━━━━━ GIVEN ENTRIES
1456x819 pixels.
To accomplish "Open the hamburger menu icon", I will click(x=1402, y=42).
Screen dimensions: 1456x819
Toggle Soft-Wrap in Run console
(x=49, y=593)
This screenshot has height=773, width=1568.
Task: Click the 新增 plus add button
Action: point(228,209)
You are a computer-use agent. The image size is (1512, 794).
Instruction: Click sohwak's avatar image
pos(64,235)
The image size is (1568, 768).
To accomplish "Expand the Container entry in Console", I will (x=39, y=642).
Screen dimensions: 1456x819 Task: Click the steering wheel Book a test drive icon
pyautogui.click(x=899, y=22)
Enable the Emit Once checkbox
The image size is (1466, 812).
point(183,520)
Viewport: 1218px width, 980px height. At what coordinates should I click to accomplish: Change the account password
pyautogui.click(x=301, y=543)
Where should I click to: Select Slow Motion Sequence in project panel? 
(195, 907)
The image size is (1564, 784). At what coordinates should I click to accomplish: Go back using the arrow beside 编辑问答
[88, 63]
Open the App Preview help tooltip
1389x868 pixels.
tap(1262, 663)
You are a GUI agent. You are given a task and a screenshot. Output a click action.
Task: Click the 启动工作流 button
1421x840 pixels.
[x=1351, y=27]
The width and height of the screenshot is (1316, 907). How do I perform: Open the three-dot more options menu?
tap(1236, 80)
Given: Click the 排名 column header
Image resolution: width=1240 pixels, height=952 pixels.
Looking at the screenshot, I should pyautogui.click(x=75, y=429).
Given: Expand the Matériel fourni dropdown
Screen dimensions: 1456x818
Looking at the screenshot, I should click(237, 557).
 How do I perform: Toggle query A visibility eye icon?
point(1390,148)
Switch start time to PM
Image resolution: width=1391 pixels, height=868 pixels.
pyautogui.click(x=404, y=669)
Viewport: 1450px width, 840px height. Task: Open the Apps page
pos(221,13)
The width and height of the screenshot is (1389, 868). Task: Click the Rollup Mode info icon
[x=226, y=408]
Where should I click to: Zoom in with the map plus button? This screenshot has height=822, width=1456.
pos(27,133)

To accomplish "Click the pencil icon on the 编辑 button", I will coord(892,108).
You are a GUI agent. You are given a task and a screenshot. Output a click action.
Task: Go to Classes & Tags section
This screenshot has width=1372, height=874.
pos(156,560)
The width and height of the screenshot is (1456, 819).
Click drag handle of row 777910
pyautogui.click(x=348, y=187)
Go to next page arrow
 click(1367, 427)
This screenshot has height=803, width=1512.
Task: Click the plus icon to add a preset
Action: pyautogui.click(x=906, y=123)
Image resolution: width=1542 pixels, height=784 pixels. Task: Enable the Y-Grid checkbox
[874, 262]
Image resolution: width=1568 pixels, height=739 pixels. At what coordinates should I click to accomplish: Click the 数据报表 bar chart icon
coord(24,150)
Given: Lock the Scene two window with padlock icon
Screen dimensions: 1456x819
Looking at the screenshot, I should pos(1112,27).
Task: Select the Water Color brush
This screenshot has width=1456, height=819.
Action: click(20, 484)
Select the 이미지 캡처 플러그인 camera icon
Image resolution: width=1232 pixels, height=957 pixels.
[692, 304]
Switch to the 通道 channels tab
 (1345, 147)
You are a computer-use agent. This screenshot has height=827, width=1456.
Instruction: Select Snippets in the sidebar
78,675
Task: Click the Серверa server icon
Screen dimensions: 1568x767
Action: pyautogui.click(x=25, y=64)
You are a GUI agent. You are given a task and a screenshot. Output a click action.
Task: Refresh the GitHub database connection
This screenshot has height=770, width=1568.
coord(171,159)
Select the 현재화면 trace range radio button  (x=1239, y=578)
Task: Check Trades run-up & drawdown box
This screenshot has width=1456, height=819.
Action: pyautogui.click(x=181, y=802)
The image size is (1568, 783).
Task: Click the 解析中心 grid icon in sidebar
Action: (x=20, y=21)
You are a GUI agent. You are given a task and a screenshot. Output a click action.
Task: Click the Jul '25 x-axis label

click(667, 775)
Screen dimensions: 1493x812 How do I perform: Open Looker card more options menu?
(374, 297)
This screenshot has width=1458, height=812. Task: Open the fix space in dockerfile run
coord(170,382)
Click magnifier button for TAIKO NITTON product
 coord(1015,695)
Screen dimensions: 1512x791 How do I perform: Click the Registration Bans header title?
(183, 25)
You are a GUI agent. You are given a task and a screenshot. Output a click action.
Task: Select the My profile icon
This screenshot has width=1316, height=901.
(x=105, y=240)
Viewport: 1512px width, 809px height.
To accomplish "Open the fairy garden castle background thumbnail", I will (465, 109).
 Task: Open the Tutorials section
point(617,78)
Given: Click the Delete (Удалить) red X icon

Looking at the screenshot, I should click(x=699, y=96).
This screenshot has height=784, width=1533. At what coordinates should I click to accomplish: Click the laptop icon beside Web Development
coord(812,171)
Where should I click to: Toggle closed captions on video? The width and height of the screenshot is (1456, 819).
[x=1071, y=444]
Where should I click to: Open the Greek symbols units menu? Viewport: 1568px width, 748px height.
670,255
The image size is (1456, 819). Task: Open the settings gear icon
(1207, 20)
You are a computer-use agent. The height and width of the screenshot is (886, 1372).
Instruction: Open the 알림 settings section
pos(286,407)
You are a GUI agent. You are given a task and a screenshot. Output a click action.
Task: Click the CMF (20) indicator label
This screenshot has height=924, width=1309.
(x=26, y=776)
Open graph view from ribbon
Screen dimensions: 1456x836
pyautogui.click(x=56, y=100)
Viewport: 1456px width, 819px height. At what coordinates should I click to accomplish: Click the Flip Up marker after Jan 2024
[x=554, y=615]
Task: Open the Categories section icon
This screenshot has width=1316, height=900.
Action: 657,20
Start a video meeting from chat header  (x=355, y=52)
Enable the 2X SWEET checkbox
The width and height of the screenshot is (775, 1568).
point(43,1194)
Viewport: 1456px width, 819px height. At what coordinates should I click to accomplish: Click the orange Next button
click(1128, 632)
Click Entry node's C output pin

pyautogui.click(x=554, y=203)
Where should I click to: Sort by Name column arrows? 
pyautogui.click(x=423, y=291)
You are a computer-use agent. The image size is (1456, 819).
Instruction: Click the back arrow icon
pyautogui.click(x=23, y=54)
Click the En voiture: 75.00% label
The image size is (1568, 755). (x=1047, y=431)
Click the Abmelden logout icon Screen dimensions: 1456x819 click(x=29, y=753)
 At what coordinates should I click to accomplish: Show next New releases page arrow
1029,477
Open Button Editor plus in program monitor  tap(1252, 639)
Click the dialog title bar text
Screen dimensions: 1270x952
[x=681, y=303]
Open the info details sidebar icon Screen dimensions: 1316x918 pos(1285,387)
━━━━━━━━━━
Print the material above verbatim, first line through the line containing "Given: Expand the Matériel fourni dropdown", both included.

# TASK SOLUTION
1456x819 pixels.
To accomplish "Open the hamburger menu icon", I will click(x=1402, y=42).
Screen dimensions: 1456x819
Toggle Soft-Wrap in Run console
(x=49, y=593)
This screenshot has height=773, width=1568.
Task: Click the 新增 plus add button
Action: point(228,209)
You are a computer-use agent. The image size is (1512, 794).
Instruction: Click sohwak's avatar image
pos(64,235)
The image size is (1568, 768).
To accomplish "Expand the Container entry in Console", I will (x=39, y=642).
Screen dimensions: 1456x819 Task: Click the steering wheel Book a test drive icon
pyautogui.click(x=899, y=22)
Enable the Emit Once checkbox
The image size is (1466, 812).
point(183,520)
Viewport: 1218px width, 980px height. At what coordinates should I click to accomplish: Change the account password
pyautogui.click(x=301, y=543)
Where should I click to: Select Slow Motion Sequence in project panel? 
(195, 907)
The image size is (1564, 784). At what coordinates should I click to accomplish: Go back using the arrow beside 编辑问答
[88, 63]
Open the App Preview help tooltip
1389x868 pixels.
tap(1262, 663)
You are a GUI agent. You are given a task and a screenshot. Output a click action.
Task: Click the 启动工作流 button
1421x840 pixels.
[x=1351, y=27]
The width and height of the screenshot is (1316, 907). How do I perform: Open the three-dot more options menu?
tap(1236, 80)
Given: Click the 排名 column header
Image resolution: width=1240 pixels, height=952 pixels.
Looking at the screenshot, I should pyautogui.click(x=75, y=429).
Given: Expand the Matériel fourni dropdown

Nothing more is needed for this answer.